异常信息如下
java.util.concurrent.TimeoutException: Futures timed out after [300 seconds]
at scala.concurrent.impl.Promise$DefaultPromise.ready(Promise.scala:219)
at scala.concurrent.impl.Promise$DefaultPromise.result(Promise.scala:223)
at org.apache.spark.util.ThreadUtils$.awaitResult(ThreadUtils.scala:201)
at org.apache.spark.sql.execution.exchange.BroadcastExchangeExec.doExecuteBroadcast(BroadcastExchangeExec.scala:136)
这个问题在很久之前也出现过,但是当时并没有把超时当回事,因为这个出现的时候发生了OOM的异常,于是简单认为这里的超时是因为GC导致的。直到一个客户频繁发生超时异常,并且无OOM发生,于是感觉这个问题不是这么简单的。
问题分析
处理这样的问题必须深入代码了解具体做什么。因为这里BroadcastHashJoin的中异步计算抛出的异常,而其中的计算是对于小表进行broadcast时候超时的。
在relationFuture的实现中,发现了下面的代码
val beforeCollect = System.nanoTime()
// Use executeCollect/executeCollectIterator to avoid conversion to Scala types
val (numRows, input) = child.executeCollectIterator()

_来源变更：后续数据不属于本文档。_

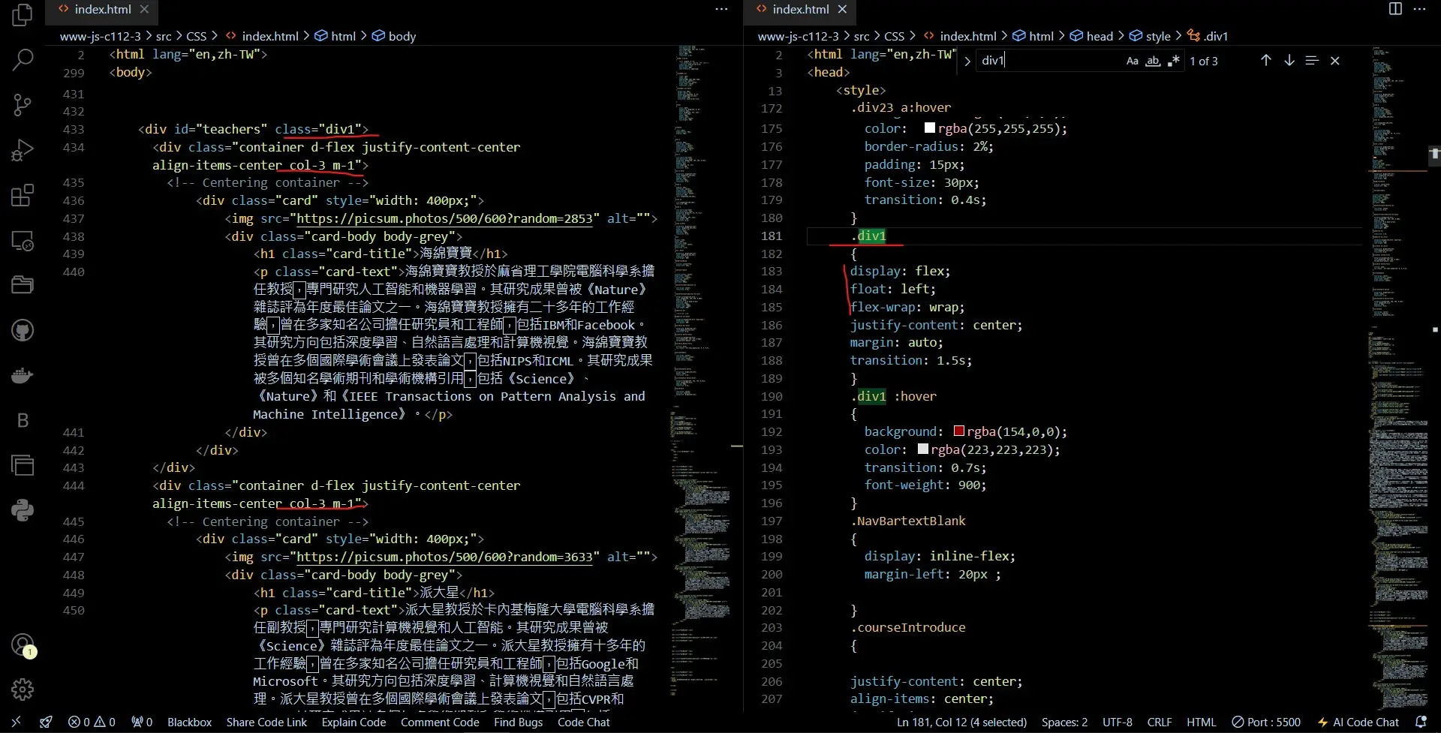Viewport: 1441px width, 733px height.
Task: Open the Docker panel icon
Action: (x=23, y=375)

if (numRows >= 512000000) {
throw new SparkException(
s"Cannot broadcast the table with more than 512 millions rows: $numRows rows")
}
代码中的child.executeCollectIterator()的非常扎眼,原来这里还有一次需要提交任务的计算。那如果此时spark系统繁忙的话,此任务迟迟得不到计算资源,因此非常容易超时。
解决方案
超时的操作是发生在join执行计划的构造过程中,也就是实际的join计算还没有发生呢。同时BroadcastHashJoin对于小表本身就是有大小限制的,因此可以理解为什么这里会设置一个超时限制。但是对于系统繁忙的时候这里存在一定超时的可能性。 因此最简单处理方式就是直接增加超时的时间,让这里的任务有足够时间去获得计算资源并完成。